Slow cooked lamb empanadas with tahini dressing

Slow cooked lamb empanadas with tahini dressing

Slow cooked lamb empanadas with tahini dressing 1000 667 Chrissy Freer

Slow cooked lamb empanadas with tahini dressing

Prep time: 30 minutes
Cooking time: 4 hours
Makes: 12

Eating everything in moderation is the key t0 these extremely rich and mouth watering empanadas. They are perfect for a special occasion, when entertaining, or on a cold winters day. You can also make a quicker version version by swapping the pastry with bought short-crust pastry.

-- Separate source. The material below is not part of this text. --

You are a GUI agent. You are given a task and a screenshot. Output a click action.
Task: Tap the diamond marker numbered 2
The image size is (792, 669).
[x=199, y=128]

chrissy freer byron bay nutritionist slow cooked lamb empanadas

Ingredients

  • Slow cooked lamb
  • 1.2kg deboned lamb shoulder
  • 1 red onion, finely chopped
  • 3 garlic cloves, crushed
  • 2 teaspoons ground cumin
  • 400g tin diced tomatoes
  • ½ cup (125ml) chicken stock
  • 1 tbs honey

Pastry

  • 250g (2 cups) plain flour
  •  1 teaspoon salt
  •  60ml (1/4 cup) olive oil
  •  1 egg yolk
  •  1 egg, lightly beaten, to brush

Tahini dipping sauce

  • ¾ cup (185ml) thick Greek yoghurt
  • 1 tbs tahini
  • 1 tbs lemon juice.

Method

1. Preheat oven to 160°C or 140°C fan forced. Heat a large frying pan over a high heat. Cook lamb, for 2 minutes each side or until browned. Transfer to a large deep roasting tray. Return pan to a medium heat, add onion, cook stirring occasionally for 3-4 minutes. Add garlic and cumin, cook for 1 minute more. Add tomatoes, stock and honey, bring to the boil.
2. Pour tomato mixture over lamb. Cover entire tray with 2 layers of foil. Place in oven and roast for 21/2-3 hours or until meat is extremely tender and can be shredded with a fork. Set aside to cool slightly, then coarsely shred meat and return to sauce. Set aside to cool.
3. To make the pastry place the flour and salt into a large bowl. Add the oil, egg yolk and 125ml (1/2 cup) iced water. Mix with a fork until the mixture comes together. Gather dough together, transfer to a lightly floured surface. Knead until smooth and elastic. Divide dough into 12 balls, cover with a clean damp cloth and set aside to rest for 1 hour.
 4. Roll each ball of pastry out on a lightly floured surface into a 16cm diameter circle. Spread ⅓ -½ cup of the filling over one half of the pastry. Brush edges with water and fold over pastry to form a semi circle. Press edges of pastry together with a fork. Repeat with remaining pastry and filling. Brush tops with a little beaten egg.
5. Preheat oven to 200°C or 180°C fan forced. Place empanadas on 2 large baking trays lined with baking paper. Bake for 25-30 minutes, or until golden. Meanwhile to make dipping sauce, place all ingredients in a small bowl and stir to combine. Serve warm with tahini dipping sauce.